[What is needed]:
The lines below, from the one containing "The image size is (1366, 627)." through the one containing "Open the hamburger menu at top right", should be set down exactly, with no pictures and nothing else.

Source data
•••
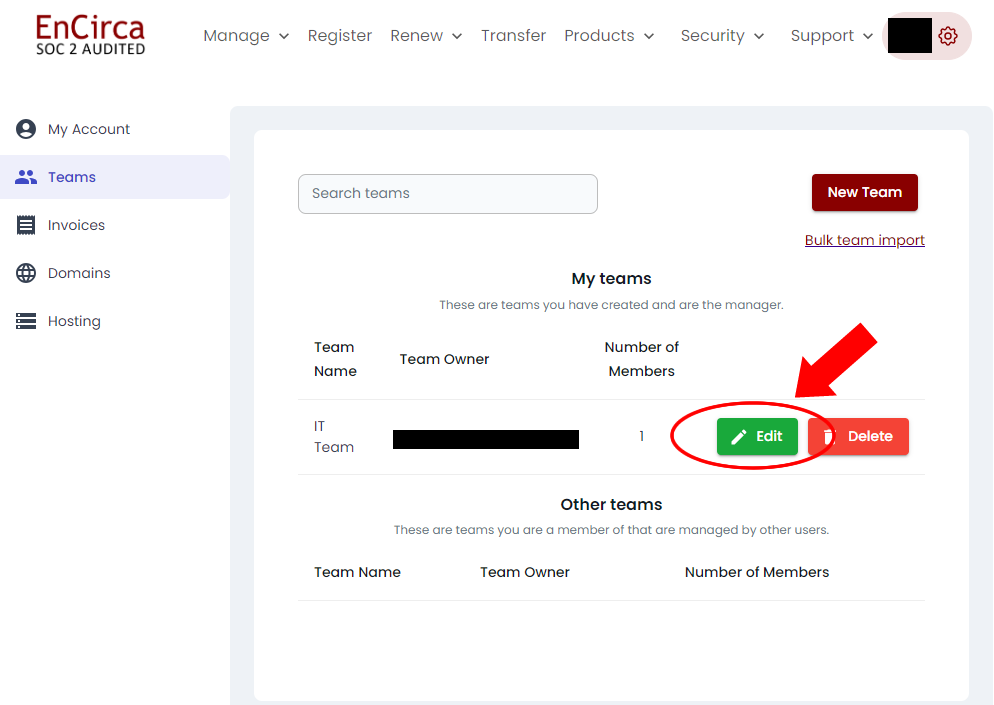Viewport: 994px width, 705px height.
Task: Click the Hosting server icon
Action: point(25,320)
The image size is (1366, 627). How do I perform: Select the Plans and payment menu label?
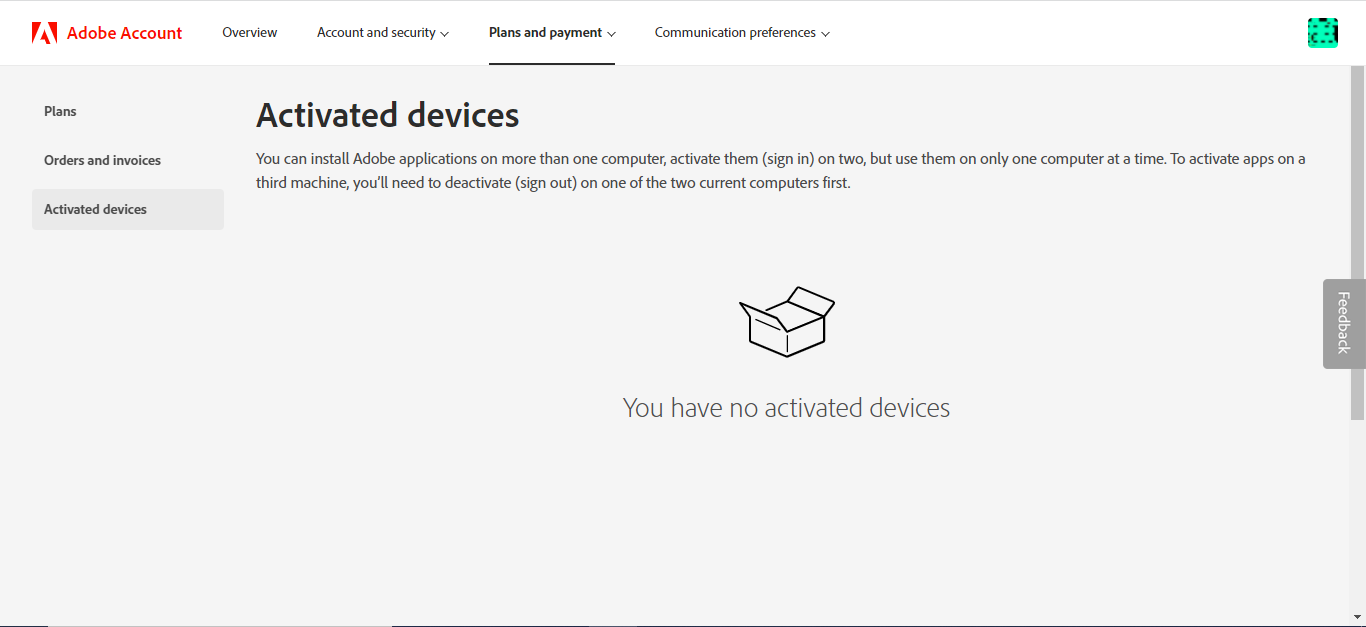[x=545, y=33]
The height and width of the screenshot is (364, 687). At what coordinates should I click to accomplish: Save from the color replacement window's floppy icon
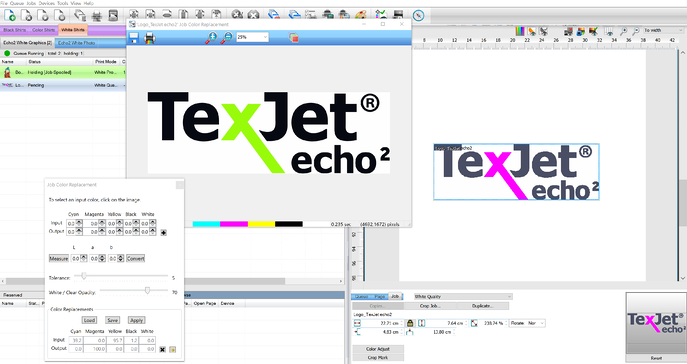[x=134, y=38]
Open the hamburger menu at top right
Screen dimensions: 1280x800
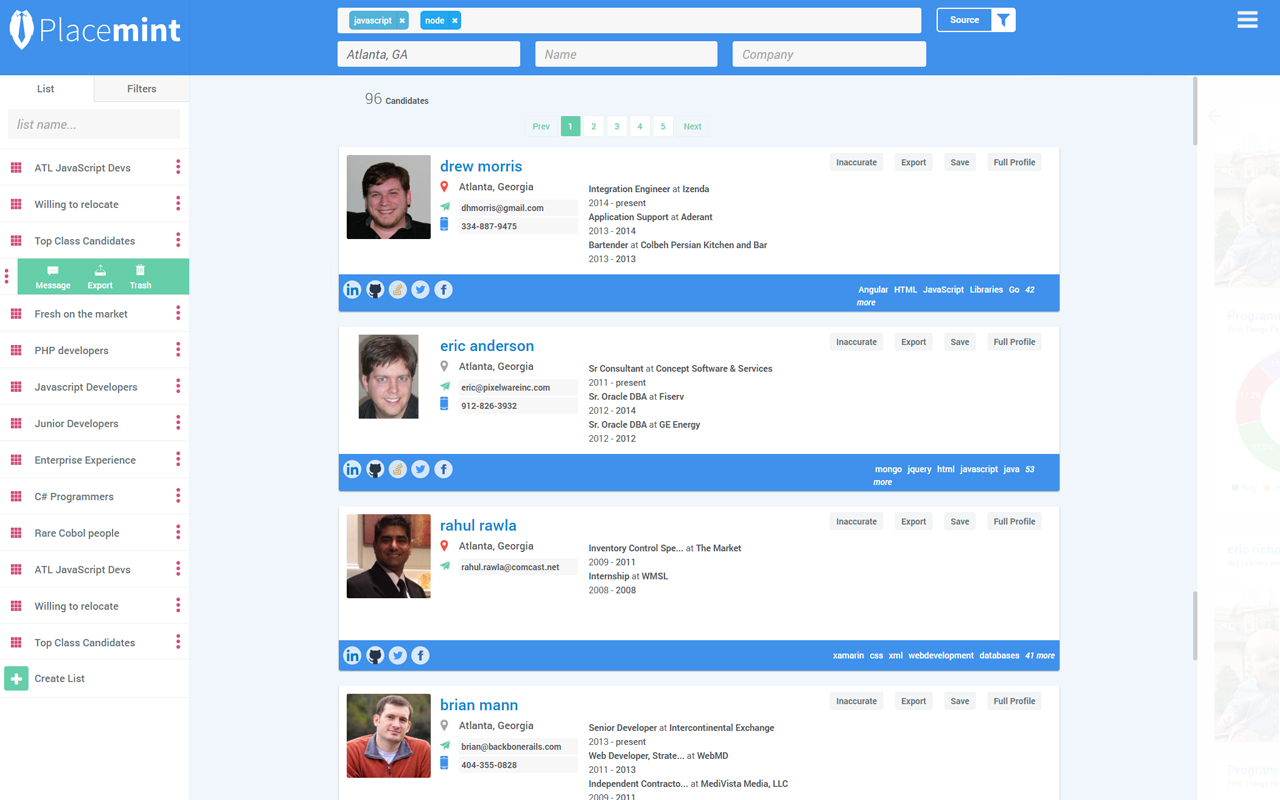point(1246,19)
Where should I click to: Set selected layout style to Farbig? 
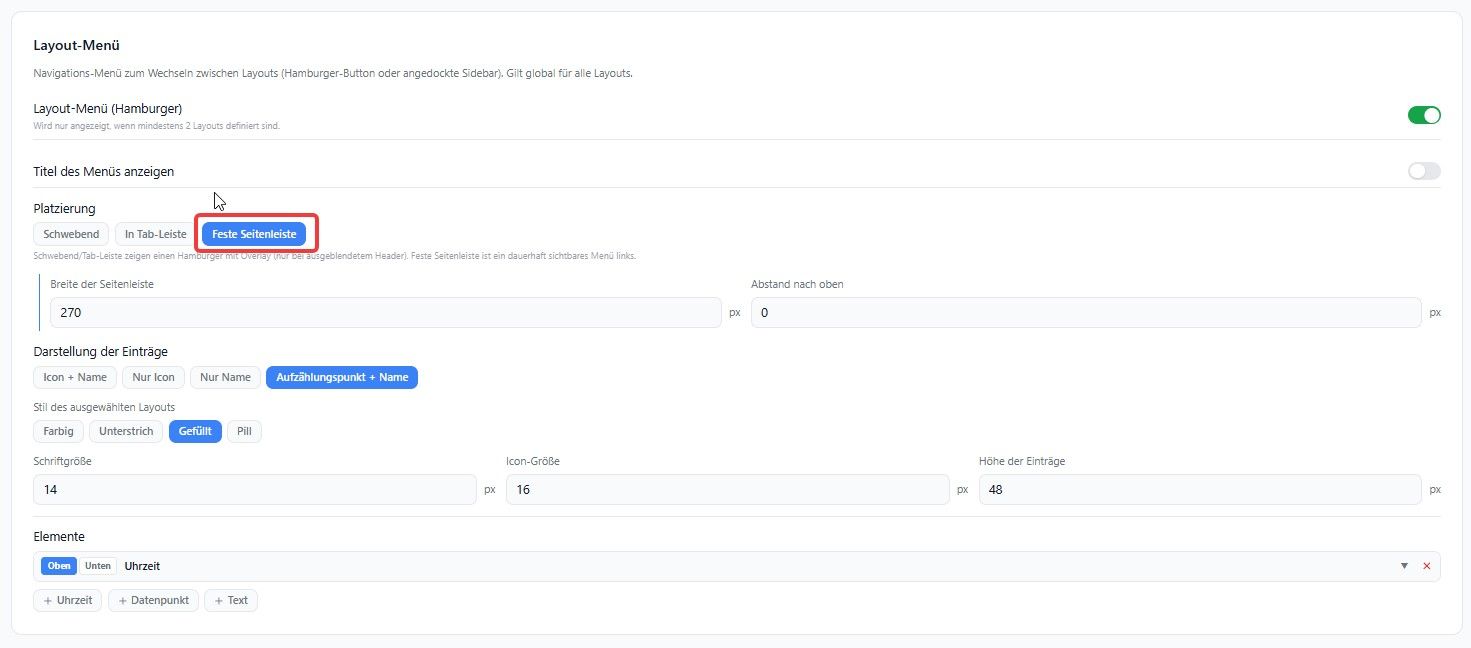tap(58, 431)
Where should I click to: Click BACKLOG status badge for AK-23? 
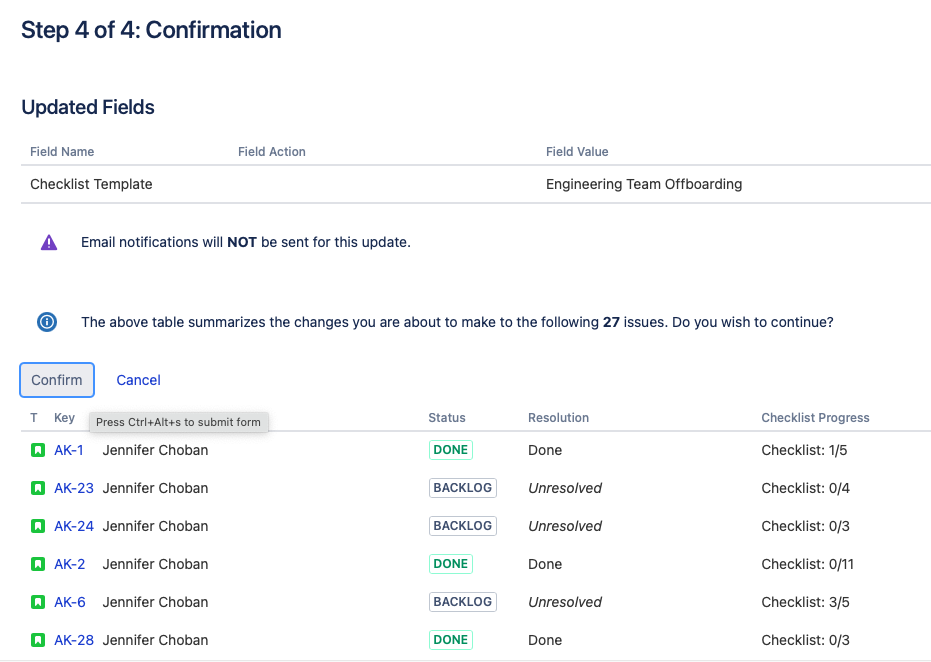click(x=462, y=488)
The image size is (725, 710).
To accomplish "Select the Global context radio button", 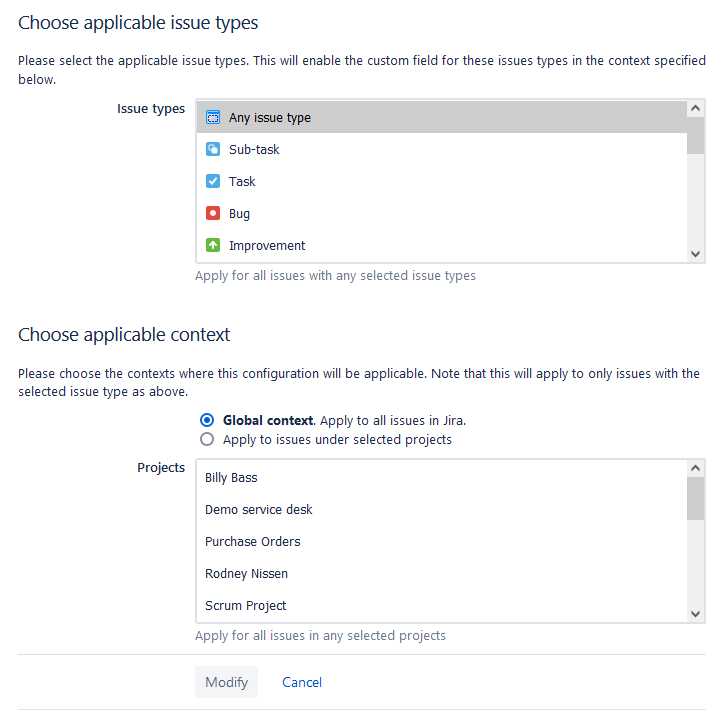I will [x=207, y=420].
•••
[Exercise solution]:
The image size is (1366, 627). How do I perform: Select the Plans and payment menu label?
[x=545, y=33]
The height and width of the screenshot is (364, 687). At what coordinates should I click to accomplish: Save from the color replacement window's floppy icon
[x=134, y=38]
Open the hamburger menu at top right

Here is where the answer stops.